TradingKey - Earlier this week, Google (GOOG) (GOOGL) launched its new extreme compression algorithm, TurboQuant. The algorithm is expected to reduce memory usage by approximately sixfold and increase computing speeds by up to eight times on the same GPU configuration, triggering a broad pullback in the semiconductor sector.
During Wednesday's U.S. trading session, Micron (MU) , SanDisk (SNDK) , Western Digital (WDC) and Seagate Technology (STX) all declined, with losses extending into Thursday's pre-market session.
Downside pressure from U.S. markets also spilled over into Asian equities. On Thursday, Samsung Electronics closed down 4.71%, while SK Hynix fell 6.23%, dragging the South Korean benchmark KOSPI index down 3.22%. Both companies have seen their shares decline for four consecutive sessions this week.
Google's algorithm optimizes storage bottlenecks during the inference process of Large Language Models (LLMs), reducing memory usage and boosting computing speeds without any loss in precision. However, will this technology truly disrupt semiconductor demand? How significant will the near-term impact be?
News of Google's TurboQuant algorithm launch quickly garnered market attention, and Cloudflare (NET) CEO Matthew Prince called it Google's "DeepSeek moment," representing a major historical breakthrough in AI efficiency.
Wall Street noted that if successfully implemented, storage demand could drop significantly, potentially undermining the DRAM and NAND Flash demand previously bolstered by the AI boom. In January, Samsung Electronics raised NAND flash contract prices by more than 100%, following a nearly 70% hike in DRAM prices, underscoring the fervor in the semiconductor market.
Despite the collective cooling of the global semiconductor sector, Goldman Sachs (GS) technology specialist Peter Callahan believes the market is not in extreme panic, but that investors are conducting a reality check on the recent extraordinary rally in storage stocks.

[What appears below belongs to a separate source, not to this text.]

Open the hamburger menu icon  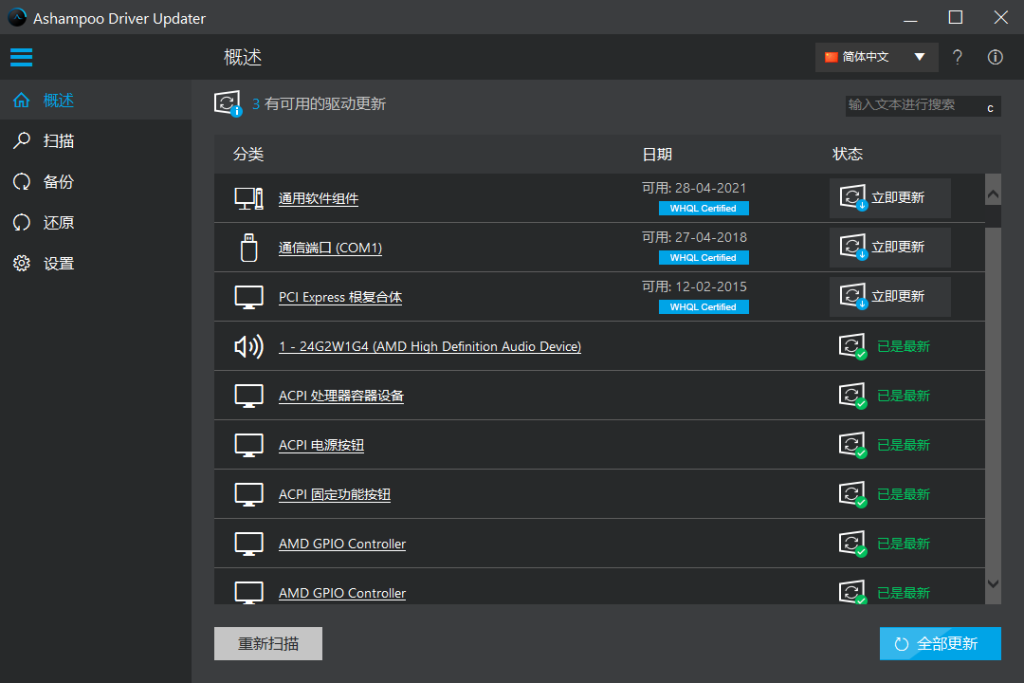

In fact, the market had already moved before the Google TurboQuant "black swan" emerged—storage giant Micron, after posting strong earnings, saw its stock price trail the Philadelphia Semiconductor Index by nearly 20% within five days, the largest short-term relative underperformance since 2011.
Although the TurboQuant algorithm can theoretically reduce memory requirements, the technology is still in the research phase and has not been commercially validated.
From a technical perspective, the technology is actually only applicable to dynamic VRAM consumption during the inference process (primarily KV Cache) and does not involve the model weights themselves. In other words, the greatest breakthrough of this technology is the improvement in operational efficiency, but the storage space required by large models themselves cannot be reduced.
In addition, considering that the number of parameters in AI models is also growing exponentially, the algorithm can currently only save up to six times the storage space through compression, which may be a drop in the bucket.
The introduction of this technology is most likely to cool down the currently overheated semiconductor market and puncture the valuation bubble of memory stocks, proving that memory demand may not be entirely limitless. With the launch of similar technologies and algorithmic progress, the growth of storage demand may encounter a bottleneck.
It is worth noting that compared to standard DRAM chips, this technology will have a smaller impact on HBM (High Bandwidth Memory). TurboQuant is mainly used to optimize AI model inference, a stage that mostly requires only ordinary DRAM chips. However, HBM remains a necessity in the AI training phase. For the three HBM giants—Micron, Samsung Electronics, and SK Hynix—the TurboQuant algorithm will have almost no material impact in the near term.